ウンカの場合
出典: フリー百科事典『ウィキペディア(Wikipedia)』 (2015/11/11 15:25 UTC 版)
ウンカについては、日本では稲作の害虫として古くからおそれられた。一般にウンカは小型でよく跳躍し、またよく飛ぶ昆虫であるが、中には羽根がないかごく短く、体が太ったものがあり、大発生の際にはこれが主力となった。繁殖力も特に強い危険な害虫としておそれられ、古くはダンゴウンカなどと呼ばれたものであった。これがトビイロウンカやセジロウンカなどの短翅型であり、同種であることは明治33年(1900)ころの向坂幾多郎と小貫晋太郎の飼育実験によって明らかになった。
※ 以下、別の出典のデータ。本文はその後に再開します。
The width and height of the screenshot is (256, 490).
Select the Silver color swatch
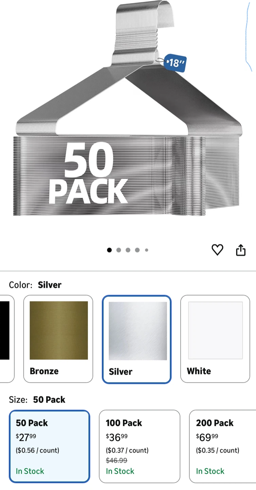(x=137, y=339)
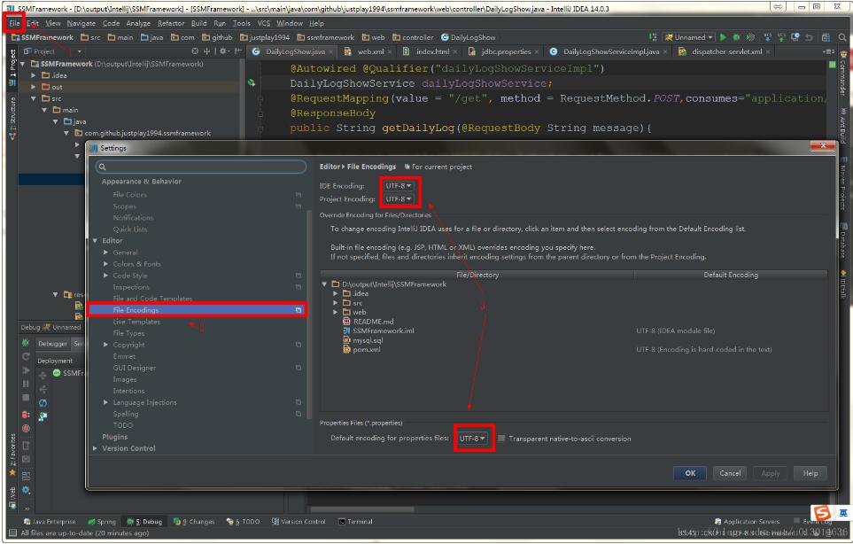Viewport: 853px width, 544px height.
Task: Open search everywhere with the magnifier icon
Action: pyautogui.click(x=841, y=37)
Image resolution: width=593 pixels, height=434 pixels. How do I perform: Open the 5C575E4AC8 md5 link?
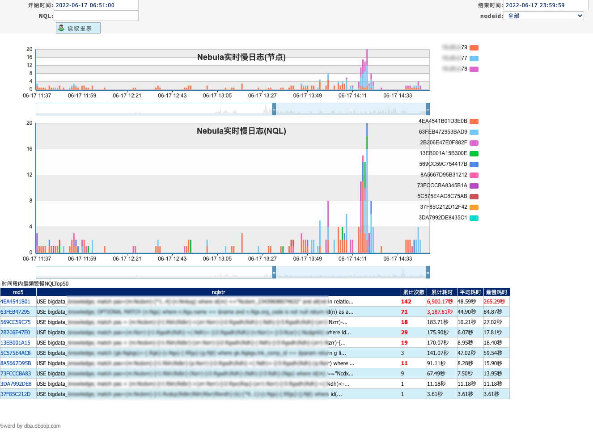point(16,353)
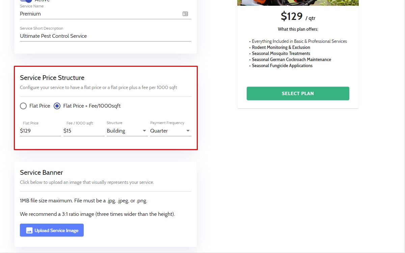Click Seasonal Mosquito Treatments list item
The image size is (405, 253).
(x=281, y=54)
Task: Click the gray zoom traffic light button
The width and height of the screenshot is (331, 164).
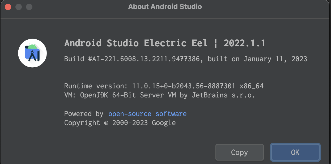Action: [x=29, y=7]
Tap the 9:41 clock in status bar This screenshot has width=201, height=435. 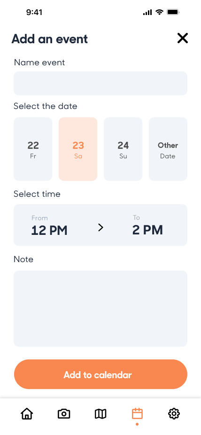[x=34, y=12]
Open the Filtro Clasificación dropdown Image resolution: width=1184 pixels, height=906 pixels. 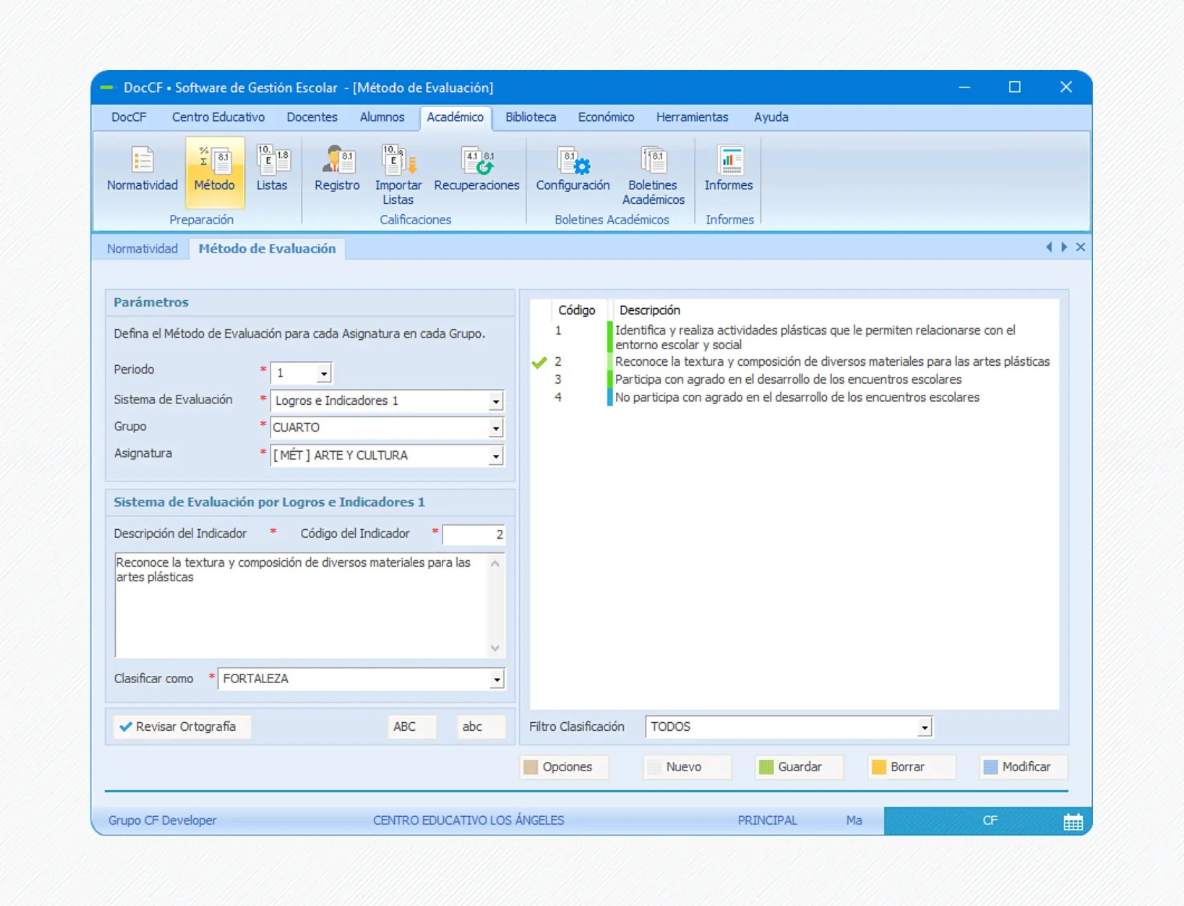click(923, 727)
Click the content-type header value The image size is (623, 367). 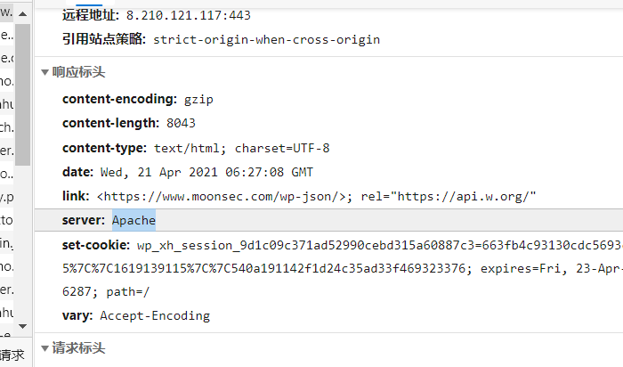coord(242,148)
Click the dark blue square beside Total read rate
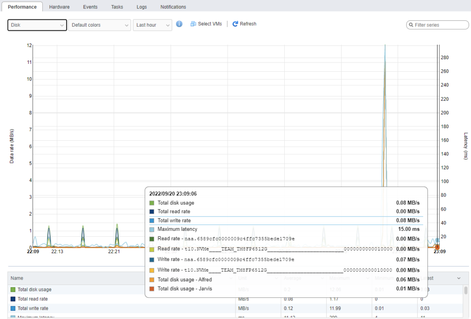This screenshot has width=471, height=319. pyautogui.click(x=152, y=211)
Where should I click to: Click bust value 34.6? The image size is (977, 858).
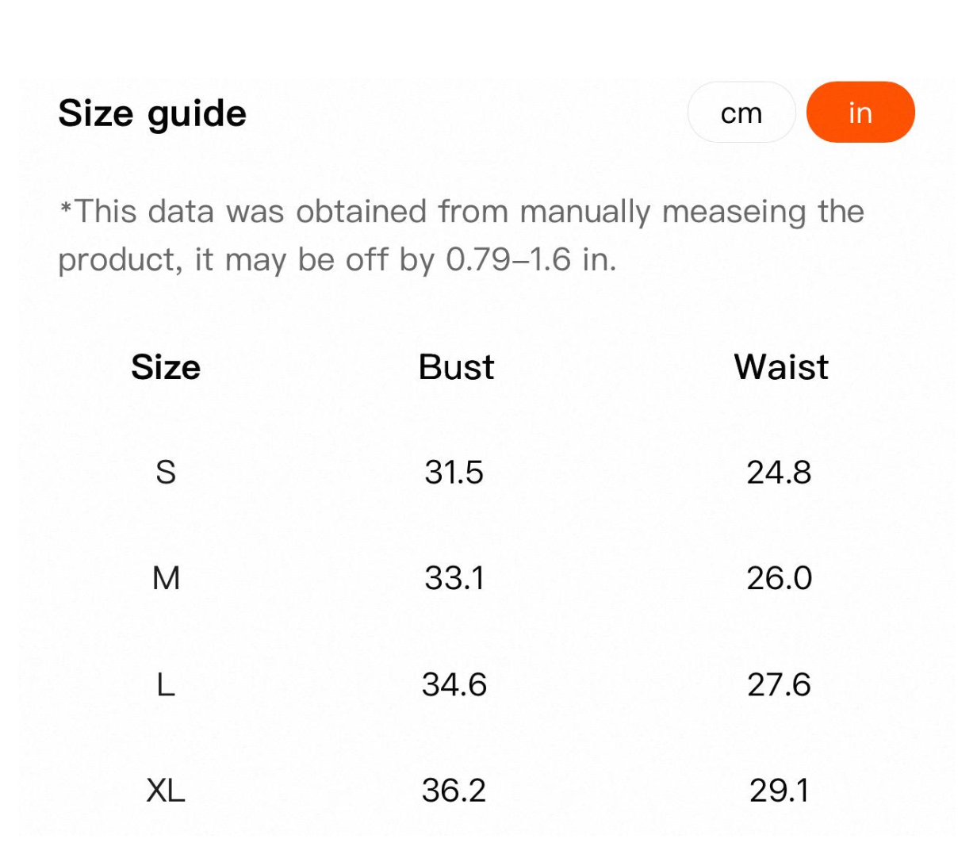(454, 684)
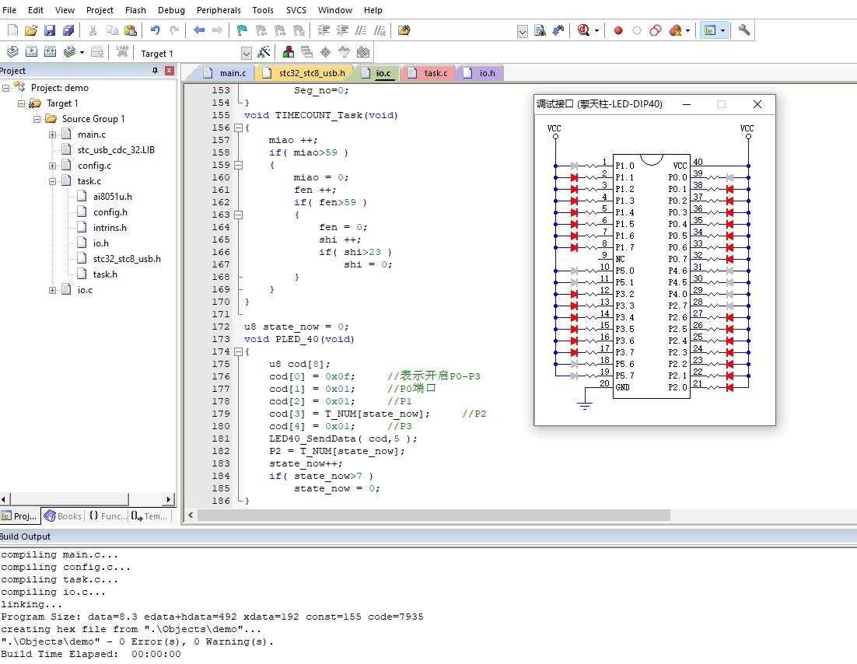Viewport: 857px width, 664px height.
Task: Collapse task.c node in project tree
Action: pos(53,181)
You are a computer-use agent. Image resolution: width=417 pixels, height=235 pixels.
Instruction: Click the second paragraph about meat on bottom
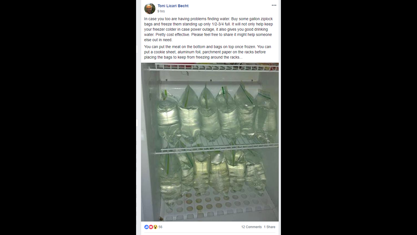[208, 52]
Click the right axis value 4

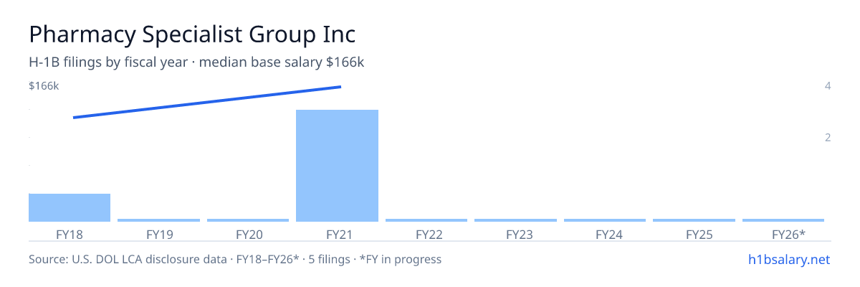(x=828, y=86)
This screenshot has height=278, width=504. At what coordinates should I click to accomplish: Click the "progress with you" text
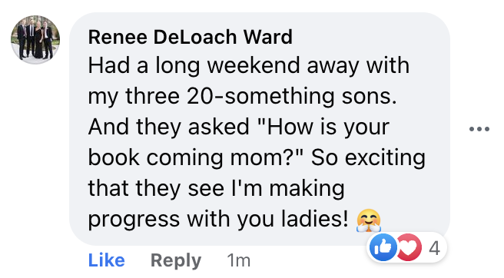pyautogui.click(x=182, y=220)
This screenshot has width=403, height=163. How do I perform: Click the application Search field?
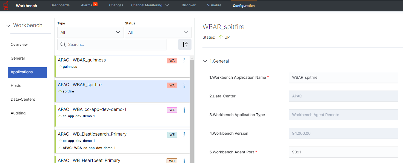115,44
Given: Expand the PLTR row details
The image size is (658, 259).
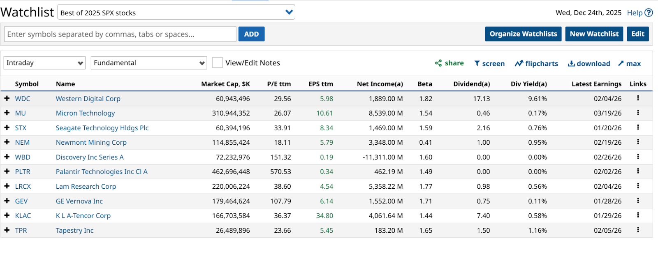Looking at the screenshot, I should 7,171.
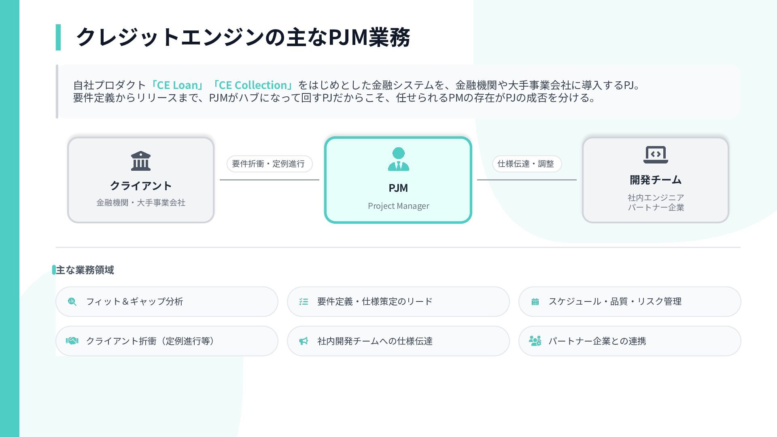Screen dimensions: 777x437
Task: Select the 仕様伝達・調整 label pill
Action: coord(526,164)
アブラムシと異なり、ウンカでは雌雄共に短翅型が出現するが、雄では出現する率がごく低い。体内の構造から見ると、短翅形では飛ぶための筋肉がほとんど退化しており、逆に歩くための筋肉はむしろ発達している。水田においては春に少数個体が侵入すると、それらは繁殖して短翅形を生じ、それらが数世代を繰り返すため水田の中にパッチ状に被害区域ができる(坪枯れと言う)。そこで次第に長翅型が生まれ、水田から外に出て越冬するようになる。ただし現在ではこのようなウンカ類は日本で越冬せず、東南アジアに起原をもって、飛来増殖するものと考えられている。そこでは翅多型は地域ごとの変異の問題としても論議研究されている。